Work required — Can you repeat the items below with every "computer-use agent" swapped for "screen navigation agent", changing nothing else and leaving out the pictures?

(Word and element pointing items)
▬▬▬▬▬▬▬▬▬▬
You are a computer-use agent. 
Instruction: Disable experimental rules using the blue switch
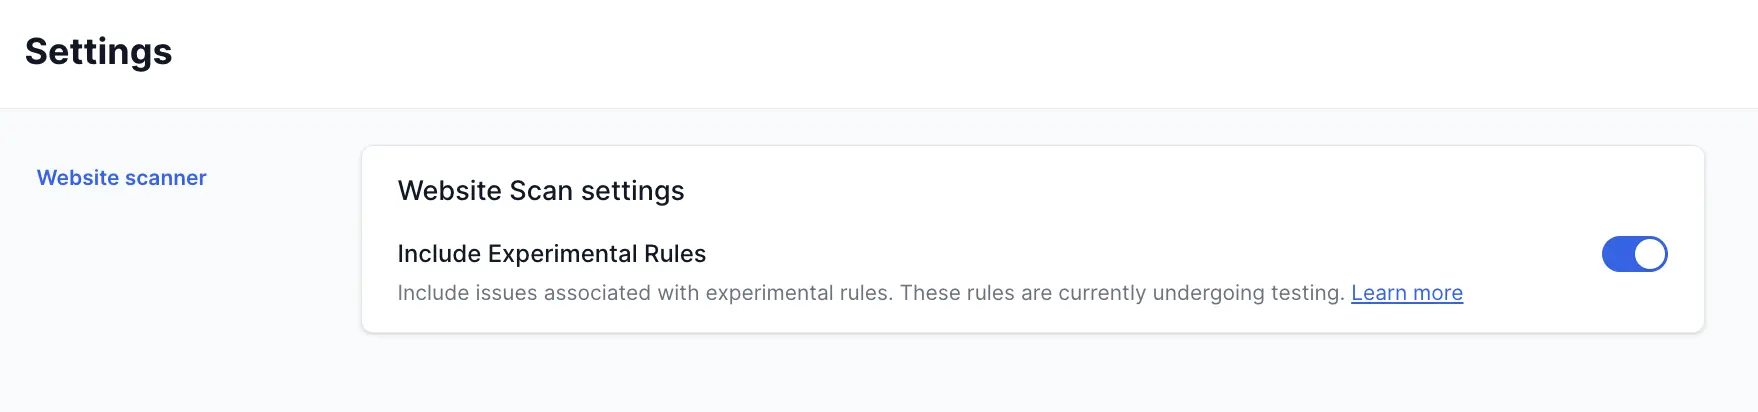pos(1634,254)
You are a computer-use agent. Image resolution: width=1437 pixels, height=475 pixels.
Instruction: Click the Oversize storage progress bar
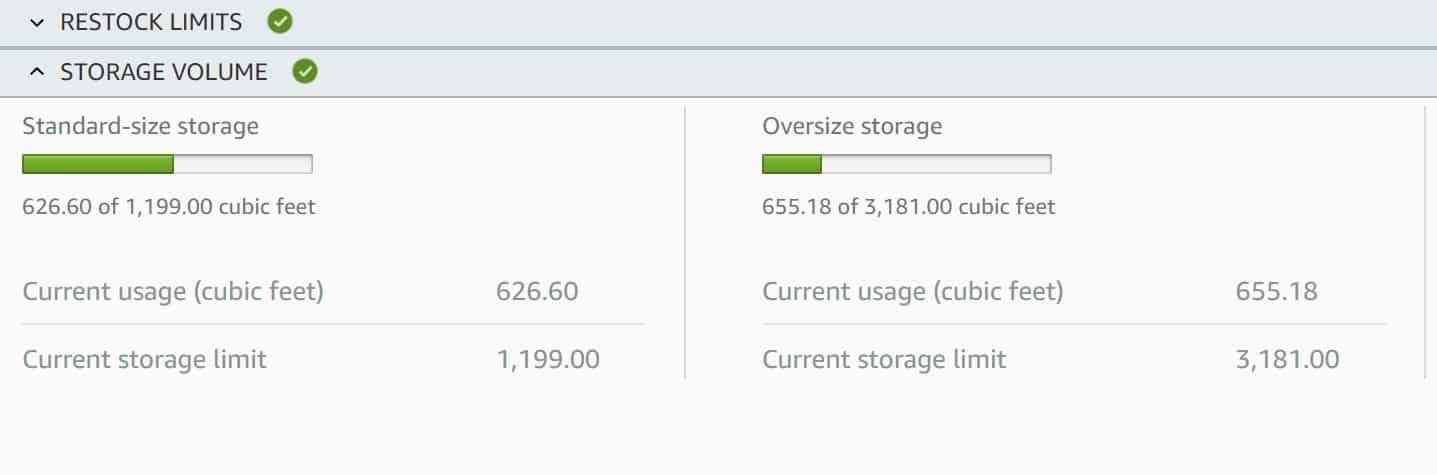[x=907, y=164]
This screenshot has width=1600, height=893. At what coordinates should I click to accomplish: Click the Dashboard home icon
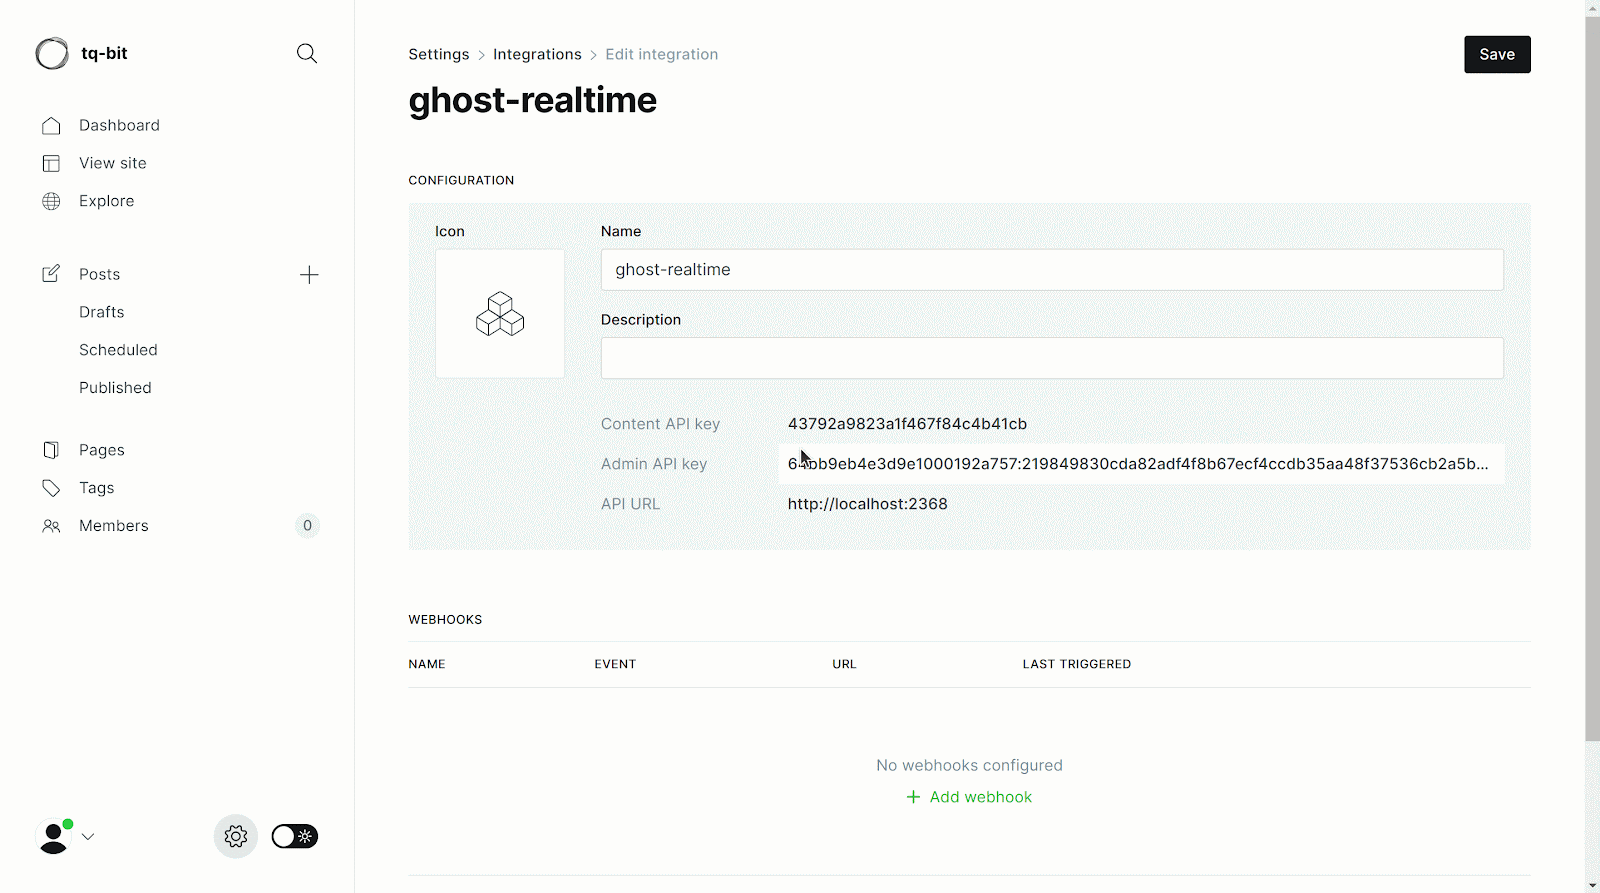[x=51, y=126]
▬▬▬▬▬▬▬▬▬▬
Worked solution —
You are a screen navigation agent. 
Instruction: Disable experimental rules using the blue switch
pos(1634,254)
You are a screen navigation agent. Image resolution: width=1437 pixels, height=475 pixels.
Instruction: Click the Oversize storage progress bar
[x=907, y=164]
This screenshot has width=1600, height=893. At what coordinates should I click to accomplish: Click the Dashboard home icon
[x=51, y=126]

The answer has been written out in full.